== Work instruction ==
Reprint all entries without any alteration.

== Input data ==
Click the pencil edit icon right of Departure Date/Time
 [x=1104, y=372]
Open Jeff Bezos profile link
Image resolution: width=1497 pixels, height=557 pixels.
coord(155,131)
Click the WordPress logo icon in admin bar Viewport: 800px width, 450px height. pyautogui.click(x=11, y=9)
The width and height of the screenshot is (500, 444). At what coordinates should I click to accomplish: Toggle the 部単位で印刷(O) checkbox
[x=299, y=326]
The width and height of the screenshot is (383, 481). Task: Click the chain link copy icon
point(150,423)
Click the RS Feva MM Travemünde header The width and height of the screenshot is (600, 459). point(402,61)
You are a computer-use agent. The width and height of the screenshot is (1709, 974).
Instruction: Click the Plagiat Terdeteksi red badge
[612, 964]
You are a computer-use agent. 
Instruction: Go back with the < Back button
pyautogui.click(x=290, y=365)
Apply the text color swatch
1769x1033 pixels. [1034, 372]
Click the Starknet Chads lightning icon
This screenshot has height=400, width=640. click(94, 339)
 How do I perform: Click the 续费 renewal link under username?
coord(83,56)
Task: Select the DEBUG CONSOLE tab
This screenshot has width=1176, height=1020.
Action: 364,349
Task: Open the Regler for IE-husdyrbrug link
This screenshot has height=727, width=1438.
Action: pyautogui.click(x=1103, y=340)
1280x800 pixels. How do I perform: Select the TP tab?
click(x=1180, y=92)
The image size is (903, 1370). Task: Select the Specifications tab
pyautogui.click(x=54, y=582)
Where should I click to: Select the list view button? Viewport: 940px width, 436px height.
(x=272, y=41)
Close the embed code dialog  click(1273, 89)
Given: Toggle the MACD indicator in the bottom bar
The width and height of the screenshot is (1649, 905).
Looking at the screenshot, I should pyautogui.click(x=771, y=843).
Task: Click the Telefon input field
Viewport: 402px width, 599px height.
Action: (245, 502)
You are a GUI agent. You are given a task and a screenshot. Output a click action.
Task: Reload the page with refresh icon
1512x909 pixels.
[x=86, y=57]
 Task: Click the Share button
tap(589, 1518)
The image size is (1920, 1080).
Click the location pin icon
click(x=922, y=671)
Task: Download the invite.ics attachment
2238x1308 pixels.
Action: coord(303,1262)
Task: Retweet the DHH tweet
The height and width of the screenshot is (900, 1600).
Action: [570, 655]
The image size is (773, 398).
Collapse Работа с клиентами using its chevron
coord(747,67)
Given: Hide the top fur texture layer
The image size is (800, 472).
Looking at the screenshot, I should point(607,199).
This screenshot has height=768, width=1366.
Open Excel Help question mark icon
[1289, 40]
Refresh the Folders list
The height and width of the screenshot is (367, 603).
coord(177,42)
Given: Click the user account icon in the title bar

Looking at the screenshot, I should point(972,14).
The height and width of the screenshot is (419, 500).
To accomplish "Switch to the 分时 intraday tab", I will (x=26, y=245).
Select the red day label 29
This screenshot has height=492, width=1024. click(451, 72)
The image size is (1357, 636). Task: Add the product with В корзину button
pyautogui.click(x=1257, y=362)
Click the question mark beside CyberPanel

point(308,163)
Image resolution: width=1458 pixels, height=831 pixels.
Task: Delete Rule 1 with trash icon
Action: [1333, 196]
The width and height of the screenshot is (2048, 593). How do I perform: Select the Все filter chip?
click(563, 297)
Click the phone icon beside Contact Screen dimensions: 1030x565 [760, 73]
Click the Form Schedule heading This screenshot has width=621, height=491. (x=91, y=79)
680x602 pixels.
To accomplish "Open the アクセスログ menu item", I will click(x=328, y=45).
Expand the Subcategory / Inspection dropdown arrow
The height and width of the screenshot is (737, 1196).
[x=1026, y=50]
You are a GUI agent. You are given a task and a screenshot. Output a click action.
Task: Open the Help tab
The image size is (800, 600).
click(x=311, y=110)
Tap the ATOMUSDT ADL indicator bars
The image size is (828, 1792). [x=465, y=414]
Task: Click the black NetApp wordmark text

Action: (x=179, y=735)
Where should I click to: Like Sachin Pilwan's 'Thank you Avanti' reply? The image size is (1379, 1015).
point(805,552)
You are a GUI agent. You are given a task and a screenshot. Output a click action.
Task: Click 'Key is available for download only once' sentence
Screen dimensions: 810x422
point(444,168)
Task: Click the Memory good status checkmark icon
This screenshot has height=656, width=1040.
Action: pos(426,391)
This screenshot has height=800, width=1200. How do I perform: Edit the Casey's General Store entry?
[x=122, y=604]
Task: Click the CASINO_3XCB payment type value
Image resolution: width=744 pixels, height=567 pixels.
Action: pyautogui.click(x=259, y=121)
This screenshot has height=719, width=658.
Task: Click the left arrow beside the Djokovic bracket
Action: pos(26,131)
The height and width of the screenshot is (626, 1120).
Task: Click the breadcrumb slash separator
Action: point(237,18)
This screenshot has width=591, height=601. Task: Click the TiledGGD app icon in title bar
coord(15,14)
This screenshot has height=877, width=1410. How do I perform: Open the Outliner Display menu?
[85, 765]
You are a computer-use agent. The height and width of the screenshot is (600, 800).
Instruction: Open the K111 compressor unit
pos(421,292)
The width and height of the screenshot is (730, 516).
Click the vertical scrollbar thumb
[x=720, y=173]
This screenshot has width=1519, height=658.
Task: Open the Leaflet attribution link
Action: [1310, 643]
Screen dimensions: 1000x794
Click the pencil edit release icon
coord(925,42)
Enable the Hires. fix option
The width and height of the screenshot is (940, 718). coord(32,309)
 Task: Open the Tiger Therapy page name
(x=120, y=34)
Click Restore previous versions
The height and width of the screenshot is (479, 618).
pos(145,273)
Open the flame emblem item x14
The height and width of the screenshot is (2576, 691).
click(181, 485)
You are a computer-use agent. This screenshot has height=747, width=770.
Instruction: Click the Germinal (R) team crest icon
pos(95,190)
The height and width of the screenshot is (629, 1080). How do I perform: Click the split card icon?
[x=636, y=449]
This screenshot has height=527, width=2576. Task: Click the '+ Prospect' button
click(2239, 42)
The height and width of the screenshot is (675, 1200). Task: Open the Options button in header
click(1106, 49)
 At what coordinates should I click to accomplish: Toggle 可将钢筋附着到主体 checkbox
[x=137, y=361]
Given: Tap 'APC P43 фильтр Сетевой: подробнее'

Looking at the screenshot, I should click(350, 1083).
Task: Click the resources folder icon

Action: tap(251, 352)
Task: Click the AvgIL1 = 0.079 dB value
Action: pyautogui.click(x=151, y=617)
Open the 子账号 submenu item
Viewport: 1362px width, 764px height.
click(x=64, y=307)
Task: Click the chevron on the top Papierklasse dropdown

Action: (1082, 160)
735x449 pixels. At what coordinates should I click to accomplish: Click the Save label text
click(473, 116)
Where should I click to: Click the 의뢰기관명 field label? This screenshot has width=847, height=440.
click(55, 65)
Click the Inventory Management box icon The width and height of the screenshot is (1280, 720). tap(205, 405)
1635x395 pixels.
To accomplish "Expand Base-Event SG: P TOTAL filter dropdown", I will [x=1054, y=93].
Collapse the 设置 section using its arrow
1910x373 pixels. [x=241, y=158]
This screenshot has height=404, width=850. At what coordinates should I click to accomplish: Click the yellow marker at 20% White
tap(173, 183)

== Response to the exercise ==
Click the pencil edit icon right of Departure Date/Time
 [x=1104, y=372]
Open Jeff Bezos profile link
Image resolution: width=1497 pixels, height=557 pixels.
coord(155,131)
Click the WordPress logo icon in admin bar Viewport: 800px width, 450px height. pyautogui.click(x=11, y=9)
The width and height of the screenshot is (500, 444). At what coordinates should I click to accomplish: Toggle the 部単位で印刷(O) checkbox
[x=299, y=326]
The width and height of the screenshot is (383, 481). Task: Click the chain link copy icon
point(150,423)
Click the RS Feva MM Travemünde header The width and height of the screenshot is (600, 459). point(402,61)
You are a computer-use agent. The width and height of the screenshot is (1709, 974).
Instruction: Click the Plagiat Terdeteksi red badge
[612, 964]
You are a computer-use agent. 
Instruction: Go back with the < Back button
pyautogui.click(x=290, y=365)
Apply the text color swatch
1769x1033 pixels. [1034, 372]
Click the Starknet Chads lightning icon
This screenshot has height=400, width=640. click(94, 339)
 How do I perform: Click the 续费 renewal link under username?
coord(83,56)
Task: Select the DEBUG CONSOLE tab
This screenshot has width=1176, height=1020.
Action: 364,349
Task: Open the Regler for IE-husdyrbrug link
This screenshot has height=727, width=1438.
Action: pyautogui.click(x=1103, y=340)
1280x800 pixels. How do I perform: Select the TP tab?
click(x=1180, y=92)
The image size is (903, 1370). Task: Select the Specifications tab
pyautogui.click(x=54, y=582)
Where should I click to: Select the list view button? Viewport: 940px width, 436px height.
(x=272, y=41)
Close the embed code dialog  click(1273, 89)
Given: Toggle the MACD indicator in the bottom bar
The width and height of the screenshot is (1649, 905).
Looking at the screenshot, I should pyautogui.click(x=771, y=843).
Task: Click the Telefon input field
Viewport: 402px width, 599px height.
Action: (245, 502)
You are a GUI agent. You are given a task and a screenshot. Output a click action.
Task: Reload the page with refresh icon
1512x909 pixels.
[x=86, y=57]
 Task: Click the Share button
tap(589, 1518)
The image size is (1920, 1080).
Click the location pin icon
click(x=922, y=671)
Task: Download the invite.ics attachment
2238x1308 pixels.
Action: coord(303,1262)
Task: Retweet the DHH tweet
The height and width of the screenshot is (900, 1600).
Action: [570, 655]
The image size is (773, 398).
Collapse Работа с клиентами using its chevron
coord(747,67)
Given: Hide the top fur texture layer
The image size is (800, 472).
Looking at the screenshot, I should point(607,199).
This screenshot has height=768, width=1366.
Open Excel Help question mark icon
[1289, 40]
Refresh the Folders list
The height and width of the screenshot is (367, 603).
coord(177,42)
Given: Click the user account icon in the title bar

Looking at the screenshot, I should point(972,14).
The height and width of the screenshot is (419, 500).
To accomplish "Switch to the 分时 intraday tab", I will (x=26, y=245).
Select the red day label 29
This screenshot has height=492, width=1024. click(451, 72)
The image size is (1357, 636). Task: Add the product with В корзину button
pyautogui.click(x=1257, y=362)
Click the question mark beside CyberPanel

point(308,163)
Image resolution: width=1458 pixels, height=831 pixels.
Task: Delete Rule 1 with trash icon
Action: [1333, 196]
The width and height of the screenshot is (2048, 593). How do I perform: Select the Все filter chip?
click(563, 297)
Click the phone icon beside Contact Screen dimensions: 1030x565 [760, 73]
Click the Form Schedule heading This screenshot has width=621, height=491. (x=91, y=79)
680x602 pixels.
To accomplish "Open the アクセスログ menu item", I will click(x=328, y=45).
Expand the Subcategory / Inspection dropdown arrow
The height and width of the screenshot is (737, 1196).
[x=1026, y=50]
You are a GUI agent. You are given a task and a screenshot. Output a click action.
Task: Open the Help tab
The image size is (800, 600).
click(x=311, y=110)
Tap the ATOMUSDT ADL indicator bars
The image size is (828, 1792). [x=465, y=414]
Task: Click the black NetApp wordmark text

Action: (x=179, y=735)
Where should I click to: Like Sachin Pilwan's 'Thank you Avanti' reply? The image size is (1379, 1015).
point(805,552)
You are a GUI agent. You are given a task and a screenshot. Output a click action.
Task: Click 'Key is available for download only once' sentence
Screen dimensions: 810x422
point(444,168)
Task: Click the Memory good status checkmark icon
This screenshot has height=656, width=1040.
Action: pos(426,391)
This screenshot has height=800, width=1200. How do I perform: Edit the Casey's General Store entry?
[x=122, y=604]
Task: Click the CASINO_3XCB payment type value
Image resolution: width=744 pixels, height=567 pixels.
Action: pyautogui.click(x=259, y=121)
This screenshot has height=719, width=658.
Task: Click the left arrow beside the Djokovic bracket
Action: pos(26,131)
The height and width of the screenshot is (626, 1120).
Task: Click the breadcrumb slash separator
Action: point(237,18)
This screenshot has width=591, height=601. Task: Click the TiledGGD app icon in title bar
coord(15,14)
This screenshot has height=877, width=1410. How do I perform: Open the Outliner Display menu?
[85, 765]
You are a computer-use agent. The height and width of the screenshot is (600, 800).
Instruction: Open the K111 compressor unit
pos(421,292)
The width and height of the screenshot is (730, 516).
Click the vertical scrollbar thumb
[x=720, y=173]
This screenshot has width=1519, height=658.
Task: Open the Leaflet attribution link
Action: [1310, 643]
Screen dimensions: 1000x794
Click the pencil edit release icon
coord(925,42)
Enable the Hires. fix option
The width and height of the screenshot is (940, 718). coord(32,309)
 Task: Open the Tiger Therapy page name
(x=120, y=34)
Click Restore previous versions
The height and width of the screenshot is (479, 618).
pos(145,273)
Open the flame emblem item x14
The height and width of the screenshot is (2576, 691).
click(181, 485)
You are a computer-use agent. This screenshot has height=747, width=770.
Instruction: Click the Germinal (R) team crest icon
pos(95,190)
The height and width of the screenshot is (629, 1080). How do I perform: Click the split card icon?
[x=636, y=449]
This screenshot has height=527, width=2576. Task: Click the '+ Prospect' button
click(2239, 42)
The height and width of the screenshot is (675, 1200). Task: Open the Options button in header
click(1106, 49)
 At what coordinates should I click to accomplish: Toggle 可将钢筋附着到主体 checkbox
[x=137, y=361]
Given: Tap 'APC P43 фильтр Сетевой: подробнее'

Looking at the screenshot, I should click(350, 1083).
Task: Click the resources folder icon

Action: tap(251, 352)
Task: Click the AvgIL1 = 0.079 dB value
Action: pyautogui.click(x=151, y=617)
Open the 子账号 submenu item
Viewport: 1362px width, 764px height.
click(x=64, y=307)
Task: Click the chevron on the top Papierklasse dropdown

Action: (1082, 160)
735x449 pixels. At what coordinates should I click to accomplish: Click the Save label text
click(473, 116)
Where should I click to: Click the 의뢰기관명 field label? This screenshot has width=847, height=440.
click(55, 65)
Click the Inventory Management box icon The width and height of the screenshot is (1280, 720). tap(205, 405)
1635x395 pixels.
To accomplish "Expand Base-Event SG: P TOTAL filter dropdown", I will [x=1054, y=93].
Collapse the 设置 section using its arrow
1910x373 pixels. [x=241, y=158]
This screenshot has height=404, width=850. At what coordinates should I click to accomplish: Click the yellow marker at 20% White
tap(173, 183)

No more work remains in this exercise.